A coalition of 31 health and medical groups including the American Academy of Family Physicians, the American Academy of Pediatrics, and the American Heart Association recently wrote to President Obama urging the federal government to finalize the “long-overdue” regulation, Time magazine reports. The letter warns that cigar and e-cigarette brands are using marketing tactics that seem intended to appeal directly to young people. Many of the products come in a variety of fruit and candy flavors. According to the letter writers, “This process has already taken far too long. We cannot afford more delays that allow tobacco companies to target our kids with a new generation of tobacco products.”The letter noted alarming results from the latest National Youth Tobacco Survey reported by the Centers for Disease Control and Prevention (CDC). E-cigarette use among middle school and high school students had tripled from 2013 to 2014 and hookah use had doubled. E-cigarette use among high school students increased from 4.5 percent in 2013 to 13.4 percent in 2014, from approximately 660,000 students to 2 million, according to Time. Shyam Biswal, a professor in the department of Environmental Health Sciences at the Johns Hopkins Bloomberg School of Public Health, expressed concern about first-time users. “We don’t have the data that e-cigarettes are a gateway [to other tobacco products], so we just wait. It should not be like that.”
In a statement to Time, the FDA said it remains concerned about e-cigarette and hookah use among teenagers. But rulemaking is a complex process, and the FDA said it must review the more than 135,000 public comments it received about the proposed rule before it can move the make the rule final. “FDA is committed to moving forward expeditiously to finalize the rule that will extend its authority to additional tobacco products such as e-cigarettes, cigars, pipe tobacco, and other currently unregulated tobacco products.”

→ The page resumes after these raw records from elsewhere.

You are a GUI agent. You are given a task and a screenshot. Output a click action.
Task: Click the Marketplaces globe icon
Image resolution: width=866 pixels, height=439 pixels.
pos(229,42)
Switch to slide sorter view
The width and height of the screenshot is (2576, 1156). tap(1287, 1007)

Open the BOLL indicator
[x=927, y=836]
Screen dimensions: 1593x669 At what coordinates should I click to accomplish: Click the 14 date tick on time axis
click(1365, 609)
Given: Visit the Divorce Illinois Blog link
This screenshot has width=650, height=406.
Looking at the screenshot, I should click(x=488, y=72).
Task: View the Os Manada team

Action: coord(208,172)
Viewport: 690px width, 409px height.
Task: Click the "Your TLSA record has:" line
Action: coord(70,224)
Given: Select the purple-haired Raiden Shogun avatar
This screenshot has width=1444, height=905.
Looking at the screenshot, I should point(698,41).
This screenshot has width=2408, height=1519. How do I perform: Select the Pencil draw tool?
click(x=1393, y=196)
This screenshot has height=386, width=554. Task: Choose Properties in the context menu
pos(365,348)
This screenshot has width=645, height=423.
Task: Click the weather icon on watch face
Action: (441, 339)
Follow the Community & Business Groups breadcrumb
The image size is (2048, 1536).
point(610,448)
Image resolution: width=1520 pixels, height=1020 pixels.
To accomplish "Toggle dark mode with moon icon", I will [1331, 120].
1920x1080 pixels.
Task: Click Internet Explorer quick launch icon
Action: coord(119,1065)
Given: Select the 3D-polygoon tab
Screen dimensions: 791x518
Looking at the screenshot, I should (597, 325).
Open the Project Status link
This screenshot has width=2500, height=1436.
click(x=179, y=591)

Several states and some local governments have enacted their own regulations on e-cigarettes. Time reports that at least 42 states and one territory prohibit the sale of e-cigarettes or vaping products to minors, Time reports. The medical groups warned that “further delay” in enacting regulations “will only serve the interests of the tobacco companies, which have a long history of using product design and marketing tactics to attract children to harmful and addictive products.” Former FDA commissioner Dr. David Kessler, in a recent op-ed piece in the New York Times, noted, “The cigarette industry has long understood that virtually all new tobacco users in the United States are children and that if it doesn’t hook them as kids, it probably never will.”
CDC director Dr. Thomas R. Frieden warned about introducing a highly addictive substance like nicotine to a broad population of teenagers. He said research has shown that nicotine harms the developing brain, according to the New York Times.